The consequences of this "black box behavior" are obvious:
- Errors in ML models can be detected only with difficulty or not at all. Therefore, these approaches cannot be used for system-critical diagnoses.
- Acceptance of these black-box models is often low even for non-critical diagnoses, because domain experts are unable to comprehend the results of these systems and are therefore skeptical about them.
- There’s no guarantee that the results will be validated because it is unclear how data is combined into models.
These data-driven predictions must be transparent in order to make reliable decisions and avoid costly mistakes. This is the aim of the DAIKIRI research project.

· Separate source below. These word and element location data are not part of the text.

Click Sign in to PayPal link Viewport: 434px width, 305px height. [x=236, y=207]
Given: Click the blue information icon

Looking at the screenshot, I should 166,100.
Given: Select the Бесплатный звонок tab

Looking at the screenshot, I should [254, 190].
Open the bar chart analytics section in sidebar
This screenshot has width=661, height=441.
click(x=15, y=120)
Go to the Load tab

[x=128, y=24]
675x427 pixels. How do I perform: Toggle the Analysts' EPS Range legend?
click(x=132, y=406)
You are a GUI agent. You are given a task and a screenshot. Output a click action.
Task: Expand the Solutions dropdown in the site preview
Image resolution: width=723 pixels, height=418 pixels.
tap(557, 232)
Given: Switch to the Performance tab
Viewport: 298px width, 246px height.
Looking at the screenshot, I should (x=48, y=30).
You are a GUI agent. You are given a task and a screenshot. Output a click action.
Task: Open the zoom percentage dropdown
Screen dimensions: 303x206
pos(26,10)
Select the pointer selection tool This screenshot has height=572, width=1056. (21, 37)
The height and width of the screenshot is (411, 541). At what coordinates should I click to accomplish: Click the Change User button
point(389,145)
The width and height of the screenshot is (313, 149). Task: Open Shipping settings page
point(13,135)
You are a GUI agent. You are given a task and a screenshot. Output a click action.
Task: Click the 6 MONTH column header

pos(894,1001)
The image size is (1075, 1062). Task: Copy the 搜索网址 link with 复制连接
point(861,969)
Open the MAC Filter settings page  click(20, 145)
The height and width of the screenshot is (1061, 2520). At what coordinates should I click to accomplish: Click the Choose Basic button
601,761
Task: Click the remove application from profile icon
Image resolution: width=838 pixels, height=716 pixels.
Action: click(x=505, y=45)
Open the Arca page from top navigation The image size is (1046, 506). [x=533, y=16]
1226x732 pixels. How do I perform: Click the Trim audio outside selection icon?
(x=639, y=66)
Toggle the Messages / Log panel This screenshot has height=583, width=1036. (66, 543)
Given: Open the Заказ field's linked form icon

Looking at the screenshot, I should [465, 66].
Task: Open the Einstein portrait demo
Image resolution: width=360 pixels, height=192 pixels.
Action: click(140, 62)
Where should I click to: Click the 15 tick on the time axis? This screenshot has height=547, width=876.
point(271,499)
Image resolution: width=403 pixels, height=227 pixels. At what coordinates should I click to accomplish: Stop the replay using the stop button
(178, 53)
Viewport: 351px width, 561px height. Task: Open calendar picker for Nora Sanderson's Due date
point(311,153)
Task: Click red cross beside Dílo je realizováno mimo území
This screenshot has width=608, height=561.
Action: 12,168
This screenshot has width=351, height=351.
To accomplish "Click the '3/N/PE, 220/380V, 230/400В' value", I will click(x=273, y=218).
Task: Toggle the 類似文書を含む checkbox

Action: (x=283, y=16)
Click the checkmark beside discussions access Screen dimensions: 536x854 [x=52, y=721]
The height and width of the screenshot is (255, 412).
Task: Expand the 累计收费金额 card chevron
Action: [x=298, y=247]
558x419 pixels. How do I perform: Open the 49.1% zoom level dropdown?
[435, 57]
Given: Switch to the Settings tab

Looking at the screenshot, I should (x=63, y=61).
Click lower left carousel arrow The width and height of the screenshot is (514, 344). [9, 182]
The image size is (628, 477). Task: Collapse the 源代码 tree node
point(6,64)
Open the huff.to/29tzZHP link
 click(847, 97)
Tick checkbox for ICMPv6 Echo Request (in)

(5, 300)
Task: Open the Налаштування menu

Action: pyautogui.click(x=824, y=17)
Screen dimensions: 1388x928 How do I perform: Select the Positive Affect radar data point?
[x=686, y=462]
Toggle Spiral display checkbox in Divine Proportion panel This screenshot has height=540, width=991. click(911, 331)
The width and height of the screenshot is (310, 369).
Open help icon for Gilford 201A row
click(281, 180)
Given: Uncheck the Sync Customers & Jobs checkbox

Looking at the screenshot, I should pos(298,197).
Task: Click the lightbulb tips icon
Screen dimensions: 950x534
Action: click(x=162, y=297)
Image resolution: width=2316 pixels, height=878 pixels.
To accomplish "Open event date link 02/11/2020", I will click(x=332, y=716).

DAIKIRI: Self-explanatory condition monitoring of machines
For the first time, DAIKIRI will develop AI procedures that are self-explanatory and automatically "verbalize" the results of AI, thus making them transparent. The project aims to significantly improve methods for the "semantification" of data. In this way, intrinsically explainable procedures for so-called Statistical Machine Learning (SML) will be made available for practical applications. To do this, data will be converted semi-automatically into description logic. The biggest hurdle in this conversion is the automatic creation of ontologies. For learning ontologies, DAIKIRI uses novel embedding and clustering approaches. The "training" is done with real data from real use cases, so that DAIKIRI learns these ontologies directly from machine data. In the end, the system will automatically predict the "what" and "why" in a way that allows the service technician to understand the result. This creates a reliable and trustworthy foundation for making decisions. In the future, these methods will allow new business fields to open up in other industries, such as medical technology, in addition to mechanical and plant engineering.
Henrik Oppermann is Business Unit Manager at USU Software AG and heads the USU Group's research department. There, he is responsible for the development of Industrial Big Data solutions and coordinates the work of the Smart Data projects.